Latar Belakang
Komisi III DPR menggelar rapat dengar pendapat umum (RDPU) dengan korban investasi bodong Koperasi Bahana Lintas Nusantara (BLN) dan jajaran Direktorat Reserse Kriminal Khusus (Ditreskrimsus) Polda Jawa Tengah. Para korban mengecam lambatnya proses hukum dan meminta transparansi dalam penanganan perkara.
Fakta Penting
Perwakilan korban, Adi Utomo, menegaskan pentingnya kepastian hukum dan percepatan penyidikan. “Kami berharap ada perlindungan hukum yang lebih baik bagi korban investasi bodong,” ujarnya dalam rapat di Senayan, Jakarta Pusat, Senin (9/3/2026).

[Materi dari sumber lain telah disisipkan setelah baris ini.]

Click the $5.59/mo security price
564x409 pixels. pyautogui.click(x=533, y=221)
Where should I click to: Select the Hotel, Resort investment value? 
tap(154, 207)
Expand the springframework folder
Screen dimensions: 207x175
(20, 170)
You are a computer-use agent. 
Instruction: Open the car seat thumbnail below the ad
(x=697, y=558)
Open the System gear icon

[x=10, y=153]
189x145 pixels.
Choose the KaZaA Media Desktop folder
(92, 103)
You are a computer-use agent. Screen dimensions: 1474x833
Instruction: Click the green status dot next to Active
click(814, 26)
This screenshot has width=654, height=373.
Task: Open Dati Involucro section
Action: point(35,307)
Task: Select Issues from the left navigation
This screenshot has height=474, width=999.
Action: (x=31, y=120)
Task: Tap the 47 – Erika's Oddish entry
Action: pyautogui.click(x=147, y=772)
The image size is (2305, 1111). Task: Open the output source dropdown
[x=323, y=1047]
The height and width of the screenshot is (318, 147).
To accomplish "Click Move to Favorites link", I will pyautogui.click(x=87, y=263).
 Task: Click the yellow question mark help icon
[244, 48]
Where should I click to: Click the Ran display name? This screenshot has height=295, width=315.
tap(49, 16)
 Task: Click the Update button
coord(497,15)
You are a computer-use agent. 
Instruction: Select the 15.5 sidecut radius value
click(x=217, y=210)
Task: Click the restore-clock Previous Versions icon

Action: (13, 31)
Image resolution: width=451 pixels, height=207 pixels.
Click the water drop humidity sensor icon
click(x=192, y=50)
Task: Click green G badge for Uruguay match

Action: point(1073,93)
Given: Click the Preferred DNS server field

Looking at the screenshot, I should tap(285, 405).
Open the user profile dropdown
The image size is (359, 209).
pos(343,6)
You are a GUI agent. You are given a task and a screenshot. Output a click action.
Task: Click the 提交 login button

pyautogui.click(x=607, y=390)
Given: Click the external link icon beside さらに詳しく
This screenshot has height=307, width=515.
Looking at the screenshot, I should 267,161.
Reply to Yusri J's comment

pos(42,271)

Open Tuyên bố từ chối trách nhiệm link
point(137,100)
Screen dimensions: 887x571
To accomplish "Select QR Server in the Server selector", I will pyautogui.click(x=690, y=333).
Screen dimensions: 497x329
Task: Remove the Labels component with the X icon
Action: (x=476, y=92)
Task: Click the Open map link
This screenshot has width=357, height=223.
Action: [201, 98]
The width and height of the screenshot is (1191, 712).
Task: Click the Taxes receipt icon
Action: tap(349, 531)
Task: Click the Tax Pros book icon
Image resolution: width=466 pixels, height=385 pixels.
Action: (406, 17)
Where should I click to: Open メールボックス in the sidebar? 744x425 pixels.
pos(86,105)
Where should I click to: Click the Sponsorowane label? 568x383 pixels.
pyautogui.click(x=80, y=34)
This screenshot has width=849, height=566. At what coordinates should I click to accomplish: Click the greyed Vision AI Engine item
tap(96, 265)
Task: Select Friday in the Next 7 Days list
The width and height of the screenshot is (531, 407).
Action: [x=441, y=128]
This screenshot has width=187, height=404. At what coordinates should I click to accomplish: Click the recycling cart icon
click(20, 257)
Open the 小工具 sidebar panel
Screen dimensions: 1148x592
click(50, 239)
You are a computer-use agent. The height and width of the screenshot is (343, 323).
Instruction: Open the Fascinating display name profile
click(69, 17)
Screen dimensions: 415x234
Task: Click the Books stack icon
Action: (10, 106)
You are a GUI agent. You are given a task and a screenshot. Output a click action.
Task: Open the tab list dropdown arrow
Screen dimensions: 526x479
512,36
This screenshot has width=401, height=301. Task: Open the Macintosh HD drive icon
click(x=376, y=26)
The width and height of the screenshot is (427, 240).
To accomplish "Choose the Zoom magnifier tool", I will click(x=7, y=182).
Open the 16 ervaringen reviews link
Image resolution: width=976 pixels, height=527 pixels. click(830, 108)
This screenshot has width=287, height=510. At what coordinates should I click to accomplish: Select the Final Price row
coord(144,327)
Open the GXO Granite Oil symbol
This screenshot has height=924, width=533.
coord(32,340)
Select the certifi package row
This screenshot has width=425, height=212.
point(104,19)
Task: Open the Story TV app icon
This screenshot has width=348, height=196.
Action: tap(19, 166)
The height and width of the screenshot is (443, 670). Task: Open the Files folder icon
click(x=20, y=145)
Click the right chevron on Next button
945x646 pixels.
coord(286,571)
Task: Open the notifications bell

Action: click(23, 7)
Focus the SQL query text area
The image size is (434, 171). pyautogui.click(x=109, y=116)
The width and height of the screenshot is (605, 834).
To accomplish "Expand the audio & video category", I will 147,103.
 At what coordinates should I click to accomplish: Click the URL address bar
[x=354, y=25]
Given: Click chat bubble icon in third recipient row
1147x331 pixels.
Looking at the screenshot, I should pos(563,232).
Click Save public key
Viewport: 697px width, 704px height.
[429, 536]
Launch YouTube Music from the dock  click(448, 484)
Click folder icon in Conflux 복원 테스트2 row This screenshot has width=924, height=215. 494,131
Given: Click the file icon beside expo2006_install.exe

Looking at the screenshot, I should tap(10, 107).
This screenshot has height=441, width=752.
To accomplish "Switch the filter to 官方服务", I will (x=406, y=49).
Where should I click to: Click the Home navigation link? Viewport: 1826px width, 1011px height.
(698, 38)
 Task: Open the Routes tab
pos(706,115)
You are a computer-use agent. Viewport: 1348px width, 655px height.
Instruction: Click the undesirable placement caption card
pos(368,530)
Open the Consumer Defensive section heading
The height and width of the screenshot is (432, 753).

Selain itu, Ditreskrimsus Polda Jawa Tengah juga dihadirkan untuk memberikan keterangan terkini soal progres penyidikan. Namun, korban menilai informasi yang diberikan belum memadai dan meminta update lebih transparan.
Dampak
Kasus ini menunjukkan kebutuhan mendesak untuk meningkatkan efektivitas sistem hukum dalam menangani kasus investasi bodong. Rekomendasi Komisi III DPR menjadi langkah penting dalam upaya mencapai keadilan bagi korban.
Terima korban investasi bodong Koperasi BLN, Komisi III DPR kembali menunjukkan komitmen dalam memperjuangkan keadilan hukum. Namun, pertanyaan tetap melayang: apakah rekomendasi ini akan memberikan dampak nyata bagi korban? Hanya waktu yang akan memberikan jawaban.